Thursday, in his resounding defense of the First Amendment in the Citizens United decision, Justice Anthony Kennedy wrote for the majority:
…[w]hen Government seeks to use its full power, including the criminal law, to command where a person may get his or her information or what distrusted source he or she may not hear, it uses censorship to control thought. This is unlawful. The First Amendment confirms the freedom to think for ourselves.
“Censorship” is a dirty word in America, and that is why the restrictions at issue in our case were cloaked in the guise of “campaign finance reform.” But the fact remains that any restrictions on political speech, especially those that criminalize such speech, send us down a very slippery and very dangerous slope.

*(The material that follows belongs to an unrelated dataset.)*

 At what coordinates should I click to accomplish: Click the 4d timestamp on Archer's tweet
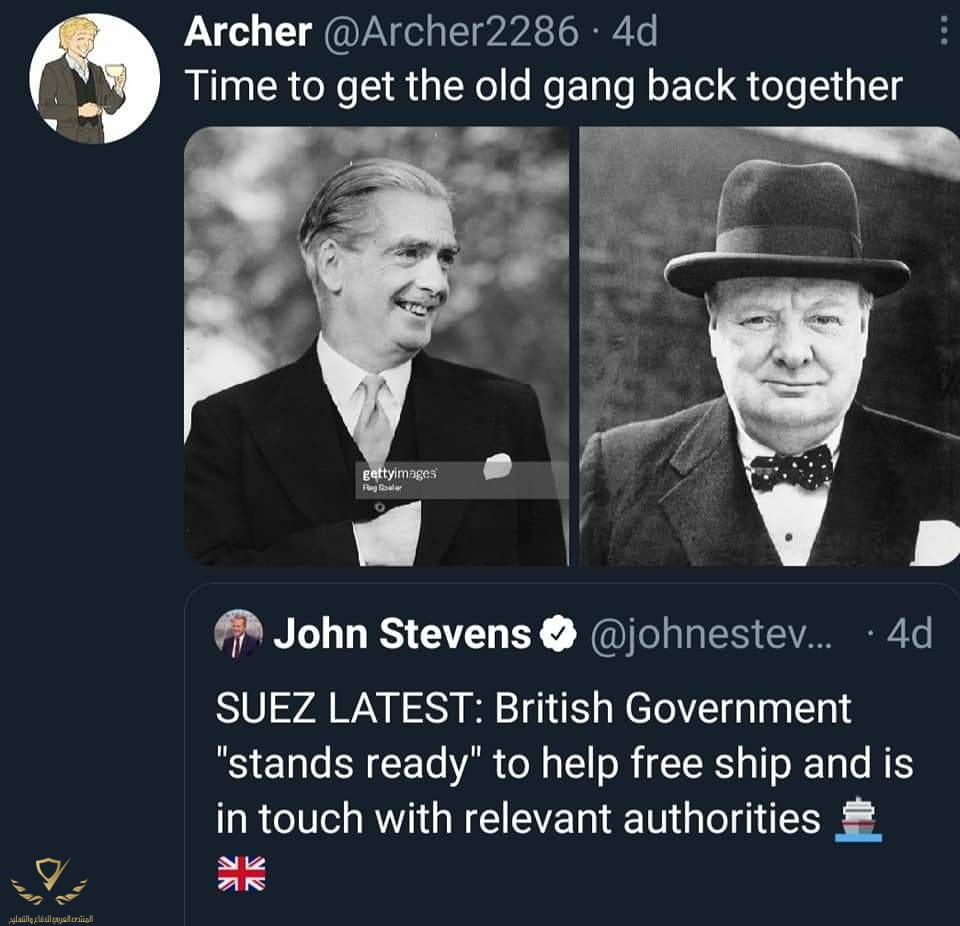pos(634,31)
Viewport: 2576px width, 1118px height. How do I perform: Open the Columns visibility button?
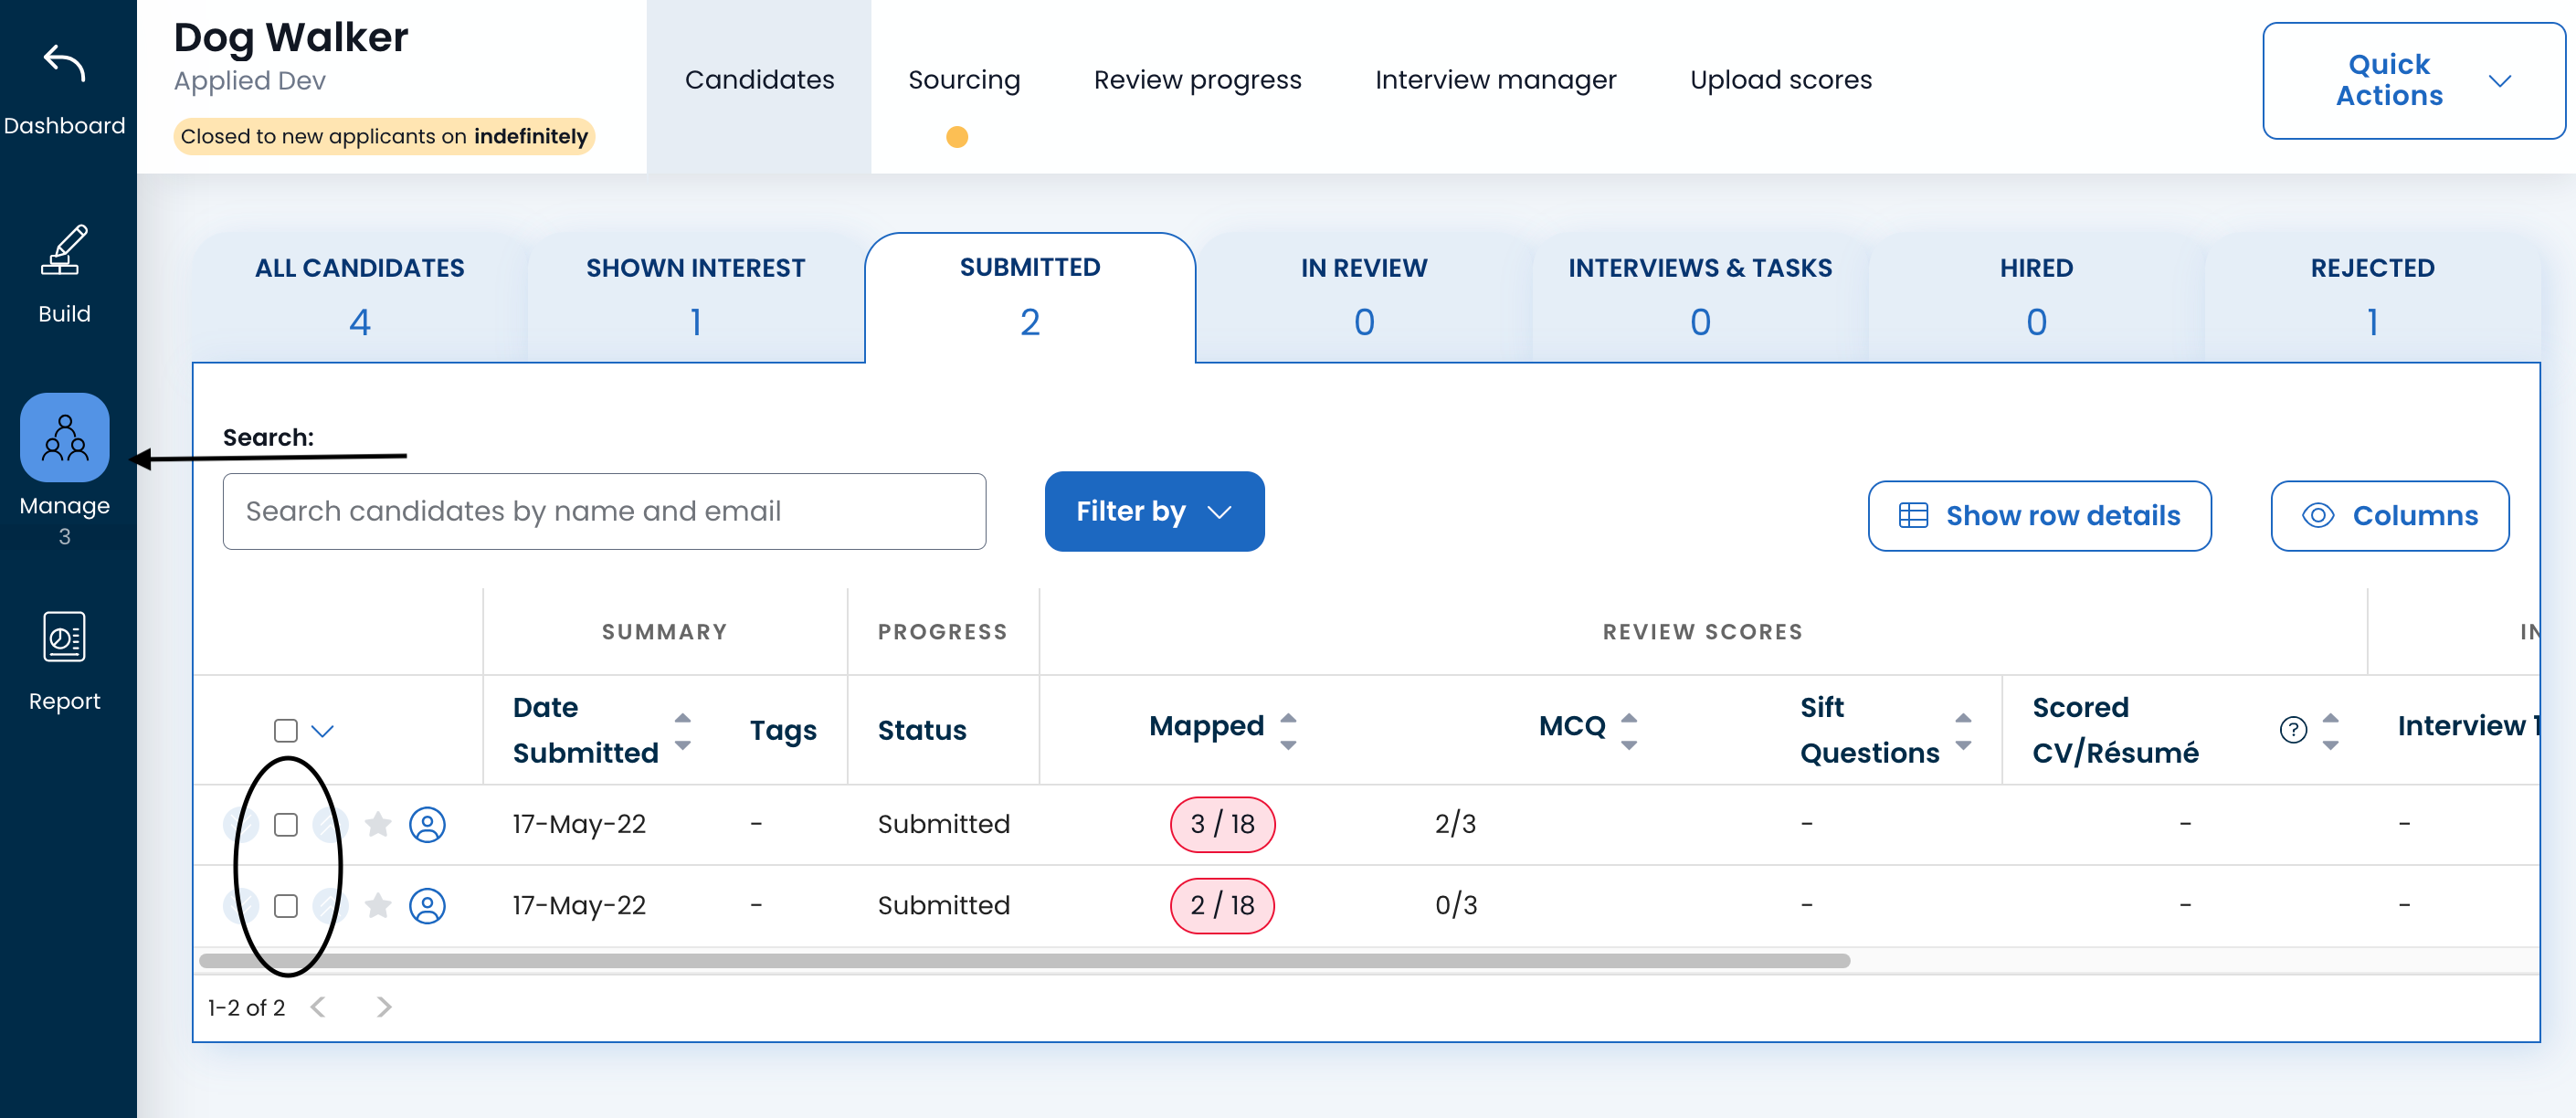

Last March, our government argued in court that it has the Constitutional authority to ban books that mention a candidate for federal office. The government later retracted that statement, but is there any doubt that such a statement never would have been made if there had not been 100 years of progressively more intrusive restrictions on political speech preceding it? Had the Court not acted, what was to prevent the government from asserting that authority over the internet, which does not have the benefit of two centuries of tradition and jurisprudence protecting it?
There is also the practical issue of the relatively unremarked and inconvenient fact that 28 states permit corporate political speech during elections. Virginia, which recently held a gubernatorial election, is one such example. If , as many argue, corporate political speech is corrupting by definition, where was the impropriety in that election? In fact, I would challenge opponents of our case to compare the corruption levels in states prohibiting corporate and union expenditures with states that allow it. I think that such a comparison would demonstrate that corporate speech is not inherently corrupting.

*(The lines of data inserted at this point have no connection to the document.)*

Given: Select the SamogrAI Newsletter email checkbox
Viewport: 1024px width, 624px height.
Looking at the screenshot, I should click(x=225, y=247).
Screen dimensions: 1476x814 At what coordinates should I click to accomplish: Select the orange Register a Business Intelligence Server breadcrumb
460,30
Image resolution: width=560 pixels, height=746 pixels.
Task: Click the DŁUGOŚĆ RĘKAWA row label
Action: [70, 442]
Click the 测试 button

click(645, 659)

Finally, as the Court acknowledged, the position that corporations cannot engage in political speech has a fatal logical flaw. Almost every major media outlet in the country is owned by a corporation and most of them advocate for or against candidates via endorsements, opinion columns, or politically-oriented programming. Why should General Electric, which owns MSNBC, be permitted to use its nearly unlimited resources to influence elections, while I, who made Hillary The Movie using corporate funds for roughly .03% of the budget, could be put in prison for airing the documentary?
This issue has little to do with corporate speech. The real issue is whether or not we are willing to take a giant leap down the slippery slope towards government regulation of the content of books, movies, or even the internet. As Justice Kennedy wrote yesterday, “For me, the choice between putting up with corporate ads or jailing citizens for political speech is a simple one. Thankfully for all Americans, the Supreme Court agrees.